(AKRON, Ohio) -- A grieving Ohio family is waiting for answers after a 25-year-old Black man was fatally shot by Akron police officers during a traffic stop earlier this week.
Jayland Walker was shot multiple times after he was pulled over early Monday for a minor traffic violation, according to lawyers representing his family.
Akron Police Chief Steve Mylett and Akron Mayor Dan Horrigan announced Friday that they will release body-worn camera footage from the incident, which has sparked days of protests outside the police headquarters calling for "Justice for Jayland," on Sunday.
Mylett will meet with members of Walker's family before the briefing to allow them to see the footage, officials said.
"How these events took place leaves us with many, many, many questions," Bobby DiCello, one of the lawyers representing the family, said during a press briefing Thursday.
One question involves what police did to de-escalate the situation, he said. Authorities also have not released details on the number of shots fired by the eight officers involved in the shooting, or how many fired their weapons.
Preliminary medical examiner records reviewed by ABC Cleveland affiliate WEWS on Friday showed there were more than 60 markers indicating "defects" on Walker's body, and that there were multiple gunshot wounds to his face, abdomen and upper legs.
The incident occurred early Monday, when Akron police officers attempted a traffic stop at around 12:30 a.m. When the driver did not stop, a police pursuit ensued, police said in a statement.
"During the pursuit, officers reported a firearm being discharged from the suspect vehicle," police said.
Walker allegedly fled from the car while it was still moving, with officers then engaging in a foot pursuit, police said.
"The suspect ran northbound into a nearby parking lot. Actions by the suspect caused the officers to perceive he posed a deadly threat to them," police said. "In response to this threat, officers discharged their firearms, striking the suspect."

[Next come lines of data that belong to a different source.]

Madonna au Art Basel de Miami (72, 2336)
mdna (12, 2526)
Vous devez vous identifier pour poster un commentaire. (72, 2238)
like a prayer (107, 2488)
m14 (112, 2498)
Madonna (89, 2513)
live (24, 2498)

Officers administered first aid, though Walker was pronounced dead at the scene. Medical examiner records show he was found on his back on the pavement in handcuffs, and that a gun was recovered inside his car, according to WEWS.
The officers involved have been placed on paid administrative leave, and the Ohio Bureau of Criminal Investigation is conducting an investigation that will be presented to the Ohio Attorney General's Office and Summit County Grand Jury, authorities said.
"We have every confidence in the Attorney General's Bureau of Criminal Investigation to conduct a thorough, fair, and honest investigation," Mayor Horrigan and Chief Mylett said in a joint statement Wednesday. "We will cooperate fully with that investigation and have made it a top priority for our staffs. As a city, we are committed to this process and trust that it will yield a fuller understanding of this incident."
As they wait to view the footage from the shooting, Walker's family is demanding answers.
"What's unfortunate … is portraying Jayland as the reason this happened," Ken Abbarno, another lawyer for Walker's family, told reporters. "That's spin, that's protection, and that's designed for a specific reason. We will learn in the coming days the real truth of what happened."
Walker, a DoorDash driver, had no criminal record, the family's lawyers said.
Walker's aunt described her "skinny little nephew" as a "sweet young man."
"He never caused any trouble,” Lajuana Walker-Dawkins, who spoke on behalf of the family, told reporters Thursday. "We don't know what happened, and we'd like to know. For the mother, the sister, the whole family and the community."
In the aftermath of the shooting, the city canceled a Fourth of July festival scheduled to run Friday through Monday.
"I completely understand that some residents and guests will be disappointed by the decision to cancel the festival this holiday weekend," Horrigan said in a statement. "Independence Day is meant to be a celebration and a time of gathering with friends and family. Unfortunately, I feel strongly that this is not the time for a city-led celebration."